Brief 1: In the kidney donor blog post, which kidney did the writer donate?
Brief 2: Summarize the kidney donor blog post in two sentences.

Page excerpt:
Three years: 36 months, 1095 days, 26,280 hours, 1,576,800 minutes…

That’s three years translated down to minutes – just an exercise to see if I could make it seem in words like it feels like in life since I donated my left kidney.  Didn’t work.  It really feels like forever ago.  Yet when I think about three (3) years, it seems like no time at all in the grand scheme of things.  I’ve had a lot of reminders lately on how precious life is so it seemed like a good time to get back to blogging and back to sharing about life as a kidney donor.

Although this blog seems to be to the contrary, I’ve historically been reluctant to share with strangers this whole experience.  I didn’t want it to seem like I was trying to be recognized or draw attention to myself.  But lately that seems counterproductive to what I was hoping would be a part of being a living donor – the opportunity to make a difference.  Sure, I get it – I made a difference for Lisa, Sophie and Daniel and I’m glad I did that; but what else can I do?

Collected data:

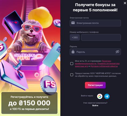The width and height of the screenshot is (127, 116).
Task: Focus the mobile phone number field
Action: [101, 37]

Exercise answer 1: The left kidney.

Exercise answer 2: Three years after donating a left kidney, the writer finds that converting that span into months, days, hours and minutes does not capture how long ago it feels, though three years also seems like no time at all in the grand scheme of things. Prompted by recent reminders of how precious life is, the writer is returning to blogging about life as a kidney donor and, having long been reluctant to share the experience with strangers, now sees that reluctance as counterproductive and asks what more can be done beyond making a difference for Lisa, Sophie and Daniel.